[Dataset entries]

........

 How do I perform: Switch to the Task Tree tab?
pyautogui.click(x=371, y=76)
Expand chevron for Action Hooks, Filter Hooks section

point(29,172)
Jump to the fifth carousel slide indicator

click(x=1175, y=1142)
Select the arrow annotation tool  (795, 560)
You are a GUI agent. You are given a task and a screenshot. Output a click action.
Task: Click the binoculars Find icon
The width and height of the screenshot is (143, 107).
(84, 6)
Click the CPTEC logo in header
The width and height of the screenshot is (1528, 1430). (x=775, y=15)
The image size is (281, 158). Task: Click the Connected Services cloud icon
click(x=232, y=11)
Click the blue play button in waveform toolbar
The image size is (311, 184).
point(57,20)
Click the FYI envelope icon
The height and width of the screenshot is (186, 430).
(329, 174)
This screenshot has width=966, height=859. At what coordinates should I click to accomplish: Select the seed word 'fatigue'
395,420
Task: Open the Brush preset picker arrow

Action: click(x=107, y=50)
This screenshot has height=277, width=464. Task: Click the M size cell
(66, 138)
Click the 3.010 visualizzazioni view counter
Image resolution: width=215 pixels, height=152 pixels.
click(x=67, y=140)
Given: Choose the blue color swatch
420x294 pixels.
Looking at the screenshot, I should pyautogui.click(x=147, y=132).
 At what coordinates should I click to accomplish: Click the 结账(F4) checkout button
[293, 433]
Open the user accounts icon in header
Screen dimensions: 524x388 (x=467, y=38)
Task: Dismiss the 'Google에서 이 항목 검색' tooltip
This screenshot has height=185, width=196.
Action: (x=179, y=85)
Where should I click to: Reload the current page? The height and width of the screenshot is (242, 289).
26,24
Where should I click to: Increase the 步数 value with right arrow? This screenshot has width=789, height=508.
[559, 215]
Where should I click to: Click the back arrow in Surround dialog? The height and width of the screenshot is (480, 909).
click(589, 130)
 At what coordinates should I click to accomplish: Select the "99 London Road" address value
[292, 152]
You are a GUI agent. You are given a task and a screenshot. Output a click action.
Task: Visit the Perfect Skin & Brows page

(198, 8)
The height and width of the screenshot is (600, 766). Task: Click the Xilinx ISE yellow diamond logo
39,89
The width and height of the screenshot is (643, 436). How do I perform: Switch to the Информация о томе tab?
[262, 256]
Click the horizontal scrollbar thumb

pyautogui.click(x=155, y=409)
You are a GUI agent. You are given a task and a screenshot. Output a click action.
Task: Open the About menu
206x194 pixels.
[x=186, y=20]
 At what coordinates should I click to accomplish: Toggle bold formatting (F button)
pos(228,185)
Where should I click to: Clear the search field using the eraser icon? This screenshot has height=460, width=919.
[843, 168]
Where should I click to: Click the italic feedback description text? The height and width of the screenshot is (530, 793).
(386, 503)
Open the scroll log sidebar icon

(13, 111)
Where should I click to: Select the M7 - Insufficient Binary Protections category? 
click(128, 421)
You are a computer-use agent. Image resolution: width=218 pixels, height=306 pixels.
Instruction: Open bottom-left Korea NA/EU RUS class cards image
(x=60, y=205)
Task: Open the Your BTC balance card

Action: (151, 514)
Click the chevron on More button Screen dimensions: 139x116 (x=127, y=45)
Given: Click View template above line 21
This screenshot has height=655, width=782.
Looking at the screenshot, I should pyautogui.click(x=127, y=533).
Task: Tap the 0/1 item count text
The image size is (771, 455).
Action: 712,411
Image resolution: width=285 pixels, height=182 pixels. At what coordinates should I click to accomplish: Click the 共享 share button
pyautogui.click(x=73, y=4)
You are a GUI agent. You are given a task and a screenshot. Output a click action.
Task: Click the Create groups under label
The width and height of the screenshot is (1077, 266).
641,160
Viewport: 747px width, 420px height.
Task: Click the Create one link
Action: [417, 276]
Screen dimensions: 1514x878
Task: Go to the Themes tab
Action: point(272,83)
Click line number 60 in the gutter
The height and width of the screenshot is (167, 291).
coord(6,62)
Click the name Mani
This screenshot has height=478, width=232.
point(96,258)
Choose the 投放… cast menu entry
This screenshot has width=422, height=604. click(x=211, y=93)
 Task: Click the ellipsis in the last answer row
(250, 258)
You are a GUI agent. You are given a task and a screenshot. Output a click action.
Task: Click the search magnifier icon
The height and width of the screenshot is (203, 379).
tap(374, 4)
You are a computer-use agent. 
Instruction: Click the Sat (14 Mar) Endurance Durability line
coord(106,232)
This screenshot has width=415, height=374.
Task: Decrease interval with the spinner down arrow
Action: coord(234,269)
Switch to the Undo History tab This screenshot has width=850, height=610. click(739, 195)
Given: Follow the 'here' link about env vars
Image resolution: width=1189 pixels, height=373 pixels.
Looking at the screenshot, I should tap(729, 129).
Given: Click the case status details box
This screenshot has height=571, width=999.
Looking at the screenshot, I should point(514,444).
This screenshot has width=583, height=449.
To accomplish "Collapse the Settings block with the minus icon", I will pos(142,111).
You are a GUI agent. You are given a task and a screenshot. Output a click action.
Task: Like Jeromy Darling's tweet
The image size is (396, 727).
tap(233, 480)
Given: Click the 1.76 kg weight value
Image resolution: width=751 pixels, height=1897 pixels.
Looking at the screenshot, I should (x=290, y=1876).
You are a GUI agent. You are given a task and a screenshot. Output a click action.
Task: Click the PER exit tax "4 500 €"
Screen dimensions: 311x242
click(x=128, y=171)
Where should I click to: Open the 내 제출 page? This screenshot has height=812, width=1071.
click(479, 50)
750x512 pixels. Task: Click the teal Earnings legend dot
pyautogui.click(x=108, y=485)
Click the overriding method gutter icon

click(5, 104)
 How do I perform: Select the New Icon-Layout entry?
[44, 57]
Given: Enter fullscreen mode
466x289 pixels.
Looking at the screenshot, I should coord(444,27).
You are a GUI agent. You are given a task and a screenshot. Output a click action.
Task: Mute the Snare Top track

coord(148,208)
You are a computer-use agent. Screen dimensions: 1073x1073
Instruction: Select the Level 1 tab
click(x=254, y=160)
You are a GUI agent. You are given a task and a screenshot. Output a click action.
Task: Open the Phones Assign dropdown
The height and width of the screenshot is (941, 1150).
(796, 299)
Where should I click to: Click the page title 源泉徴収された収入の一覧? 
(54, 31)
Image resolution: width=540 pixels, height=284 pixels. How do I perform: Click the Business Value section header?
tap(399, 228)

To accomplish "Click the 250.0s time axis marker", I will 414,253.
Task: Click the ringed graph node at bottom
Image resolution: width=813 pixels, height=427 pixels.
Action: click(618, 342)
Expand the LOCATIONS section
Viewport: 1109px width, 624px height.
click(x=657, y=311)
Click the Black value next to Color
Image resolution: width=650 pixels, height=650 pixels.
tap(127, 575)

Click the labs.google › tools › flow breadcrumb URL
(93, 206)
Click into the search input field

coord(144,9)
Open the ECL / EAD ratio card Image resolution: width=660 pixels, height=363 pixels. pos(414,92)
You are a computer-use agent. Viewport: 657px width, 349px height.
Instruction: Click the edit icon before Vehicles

........

EXERCISE AIM =>
So that nothing differs from the original, transcribe all of the records above.

EXERCISE RESPONSE =>
 How do I perform: Switch to the Task Tree tab?
pyautogui.click(x=371, y=76)
Expand chevron for Action Hooks, Filter Hooks section

point(29,172)
Jump to the fifth carousel slide indicator

click(x=1175, y=1142)
Select the arrow annotation tool  (795, 560)
You are a GUI agent. You are given a task and a screenshot. Output a click action.
Task: Click the binoculars Find icon
The width and height of the screenshot is (143, 107).
(84, 6)
Click the CPTEC logo in header
The width and height of the screenshot is (1528, 1430). (x=775, y=15)
The image size is (281, 158). Task: Click the Connected Services cloud icon
click(x=232, y=11)
Click the blue play button in waveform toolbar
The image size is (311, 184).
point(57,20)
Click the FYI envelope icon
The height and width of the screenshot is (186, 430).
(329, 174)
This screenshot has width=966, height=859. At what coordinates should I click to accomplish: Select the seed word 'fatigue'
395,420
Task: Open the Brush preset picker arrow

Action: click(x=107, y=50)
This screenshot has height=277, width=464. Task: Click the M size cell
(66, 138)
Click the 3.010 visualizzazioni view counter
Image resolution: width=215 pixels, height=152 pixels.
click(x=67, y=140)
Given: Choose the blue color swatch
420x294 pixels.
Looking at the screenshot, I should pyautogui.click(x=147, y=132).
 At what coordinates should I click to accomplish: Click the 结账(F4) checkout button
[293, 433]
Open the user accounts icon in header
Screen dimensions: 524x388 (x=467, y=38)
Task: Dismiss the 'Google에서 이 항목 검색' tooltip
This screenshot has height=185, width=196.
Action: (x=179, y=85)
Where should I click to: Reload the current page? The height and width of the screenshot is (242, 289).
26,24
Where should I click to: Increase the 步数 value with right arrow? This screenshot has width=789, height=508.
[559, 215]
Where should I click to: Click the back arrow in Surround dialog? The height and width of the screenshot is (480, 909).
click(589, 130)
 At what coordinates should I click to accomplish: Select the "99 London Road" address value
[292, 152]
You are a GUI agent. You are given a task and a screenshot. Output a click action.
Task: Visit the Perfect Skin & Brows page

(198, 8)
The height and width of the screenshot is (600, 766). Task: Click the Xilinx ISE yellow diamond logo
39,89
The width and height of the screenshot is (643, 436). How do I perform: Switch to the Информация о томе tab?
[262, 256]
Click the horizontal scrollbar thumb

pyautogui.click(x=155, y=409)
You are a GUI agent. You are given a task and a screenshot. Output a click action.
Task: Open the About menu
206x194 pixels.
[x=186, y=20]
 At what coordinates should I click to accomplish: Toggle bold formatting (F button)
pos(228,185)
Where should I click to: Clear the search field using the eraser icon? This screenshot has height=460, width=919.
[843, 168]
Where should I click to: Click the italic feedback description text? The height and width of the screenshot is (530, 793).
(386, 503)
Open the scroll log sidebar icon

(13, 111)
Where should I click to: Select the M7 - Insufficient Binary Protections category? 
click(128, 421)
You are a computer-use agent. Image resolution: width=218 pixels, height=306 pixels.
Instruction: Open bottom-left Korea NA/EU RUS class cards image
(x=60, y=205)
Task: Open the Your BTC balance card

Action: (151, 514)
Click the chevron on More button Screen dimensions: 139x116 (x=127, y=45)
Given: Click View template above line 21
This screenshot has height=655, width=782.
Looking at the screenshot, I should pyautogui.click(x=127, y=533).
Task: Tap the 0/1 item count text
The image size is (771, 455).
Action: 712,411
Image resolution: width=285 pixels, height=182 pixels. At what coordinates should I click to accomplish: Click the 共享 share button
pyautogui.click(x=73, y=4)
You are a GUI agent. You are given a task and a screenshot. Output a click action.
Task: Click the Create groups under label
The width and height of the screenshot is (1077, 266).
641,160
Viewport: 747px width, 420px height.
Task: Click the Create one link
Action: [417, 276]
Screen dimensions: 1514x878
Task: Go to the Themes tab
Action: point(272,83)
Click line number 60 in the gutter
The height and width of the screenshot is (167, 291).
coord(6,62)
Click the name Mani
This screenshot has height=478, width=232.
point(96,258)
Choose the 投放… cast menu entry
This screenshot has width=422, height=604. click(x=211, y=93)
 Task: Click the ellipsis in the last answer row
(250, 258)
You are a GUI agent. You are given a task and a screenshot. Output a click action.
Task: Click the search magnifier icon
The height and width of the screenshot is (203, 379).
tap(374, 4)
You are a computer-use agent. 
Instruction: Click the Sat (14 Mar) Endurance Durability line
coord(106,232)
This screenshot has width=415, height=374.
Task: Decrease interval with the spinner down arrow
Action: coord(234,269)
Switch to the Undo History tab This screenshot has width=850, height=610. click(739, 195)
Given: Follow the 'here' link about env vars
Image resolution: width=1189 pixels, height=373 pixels.
Looking at the screenshot, I should tap(729, 129).
Given: Click the case status details box
This screenshot has height=571, width=999.
Looking at the screenshot, I should point(514,444).
This screenshot has width=583, height=449.
To accomplish "Collapse the Settings block with the minus icon", I will pos(142,111).
You are a GUI agent. You are given a task and a screenshot. Output a click action.
Task: Like Jeromy Darling's tweet
The image size is (396, 727).
tap(233, 480)
Given: Click the 1.76 kg weight value
Image resolution: width=751 pixels, height=1897 pixels.
Looking at the screenshot, I should (x=290, y=1876).
You are a GUI agent. You are given a task and a screenshot. Output a click action.
Task: Click the PER exit tax "4 500 €"
Screen dimensions: 311x242
click(x=128, y=171)
Where should I click to: Open the 내 제출 page? This screenshot has height=812, width=1071.
click(479, 50)
750x512 pixels. Task: Click the teal Earnings legend dot
pyautogui.click(x=108, y=485)
Click the overriding method gutter icon

click(5, 104)
 How do I perform: Select the New Icon-Layout entry?
[44, 57]
Given: Enter fullscreen mode
466x289 pixels.
Looking at the screenshot, I should coord(444,27).
You are a GUI agent. You are given a task and a screenshot. Output a click action.
Task: Mute the Snare Top track

coord(148,208)
You are a computer-use agent. Screen dimensions: 1073x1073
Instruction: Select the Level 1 tab
click(x=254, y=160)
You are a GUI agent. You are given a task and a screenshot. Output a click action.
Task: Open the Phones Assign dropdown
The height and width of the screenshot is (941, 1150).
(796, 299)
Where should I click to: Click the page title 源泉徴収された収入の一覧? 
(54, 31)
Image resolution: width=540 pixels, height=284 pixels. How do I perform: Click the Business Value section header?
tap(399, 228)

To accomplish "Click the 250.0s time axis marker", I will 414,253.
Task: Click the ringed graph node at bottom
Image resolution: width=813 pixels, height=427 pixels.
Action: click(618, 342)
Expand the LOCATIONS section
Viewport: 1109px width, 624px height.
click(x=657, y=311)
Click the Black value next to Color
Image resolution: width=650 pixels, height=650 pixels.
tap(127, 575)

Click the labs.google › tools › flow breadcrumb URL
(93, 206)
Click into the search input field

coord(144,9)
Open the ECL / EAD ratio card Image resolution: width=660 pixels, height=363 pixels. pos(414,92)
You are a computer-use agent. Viewport: 657px width, 349px height.
Instruction: Click the edit icon before Vehicles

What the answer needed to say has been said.